Malaysia continues to depend on food imports, which in 2020, amounted to a record-setting RM55.5 billion in order to meet the country’s consumer needs and demands.

This is not how Malaysia’s food industry was envisioned: The Green Book Programme (1974) launched by the late former prime minister Tun Abdul Razak was to encourage people to plant and grow their own food crops in order for us to be self-sufficient.

Today, we are suffering because of the various political blockades that prevented us from producing food effectively.

According to the Department of Statistics in 2019, there were 103,563ha of farmland abandoned, with 46,382ha not being utilised due to ownership issues.

This doesn’t include government owned idle or unused land.

Five million hectares of land was cultivated with palm oil and one million hectares with rubber, while only one million hectares were utilised for food production, which was mostly in the hands of smallholder farmers.

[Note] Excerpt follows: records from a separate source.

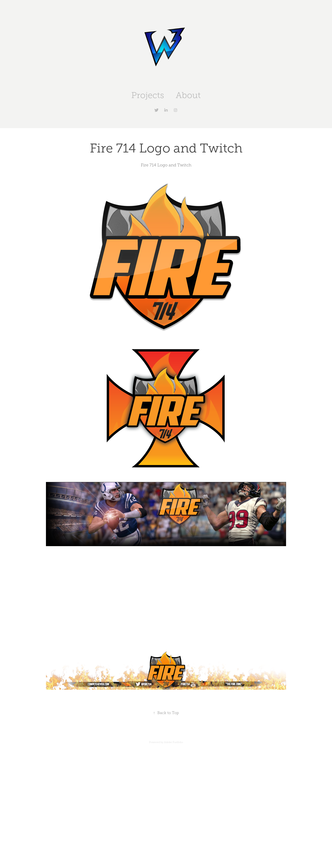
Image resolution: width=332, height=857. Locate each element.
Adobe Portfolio (173, 742)
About (188, 95)
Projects (147, 95)
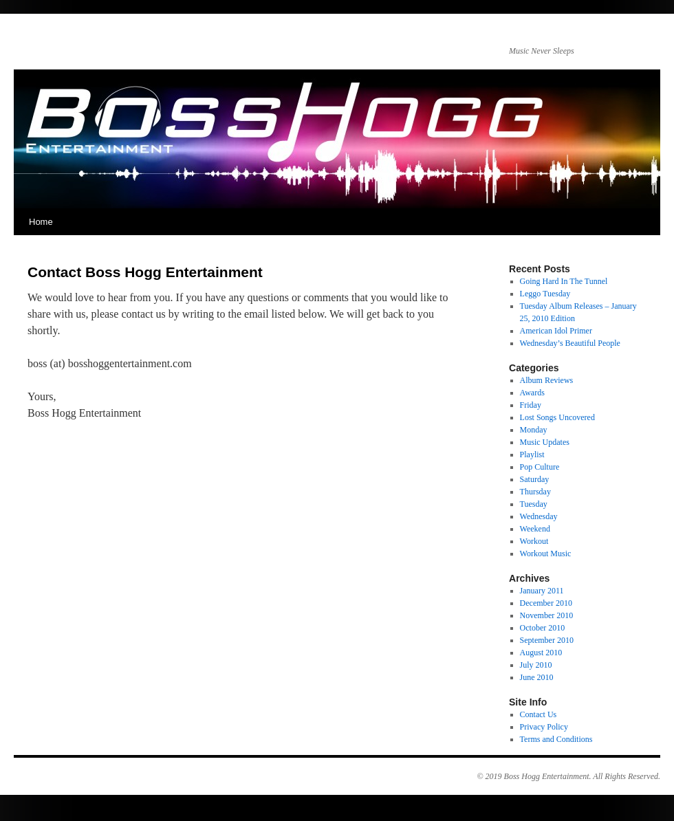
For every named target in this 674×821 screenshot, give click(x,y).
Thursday (535, 491)
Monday (533, 430)
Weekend (535, 529)
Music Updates (544, 442)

Land acquisition for agriculture is also a long process as the jurisdiction comes under the various states.

Individual state governments are doing very little to allocate land for food production.

There are political innuendos between federal and state governments on related matters.

Sadly in reality, while waiting for the government to pump in money to upgrade their businesses, small farmers across the country are being evicted by state land offices to make way for corporations.

They are also bullied by AP approved cartels who have been controlling, manipulating and exploiting prices to spiral.

Their livelihoods have also been threatened by other issues like worker shortages, inadequate chemical fertilizers, seeds and fuel supplies.

Many have also lost everything in the devastating floods recently.

The 12MP has emphasised smart farming and smart technologies as tools to replace traditional farming efficiencies but there are many complaints about fragmented information, higher deployment costs and poor network connectivity to support smart technologies.

Smart agriculture is actually about head hunting smart agriculturalists who have the experience and passion to cultivate the land.

Simultaneously, the farming industry should be made exciting enough to attract the younger tech savvy generation, with training and grants to modernise and reimagine the farm as a vibrant and innovative workplace.

Sustainable food systems are possible only when policy makers, agricultural scientists and those on the ground work together with utmost sincerity and dedication.

Today, all our eyes are pinned on the food industry because it affects all of us. The food crisis is being looked at as a matter of “injustice and incompetence”.

It is a wake-up call for the government to get “the price is right” before it escalates beyond control.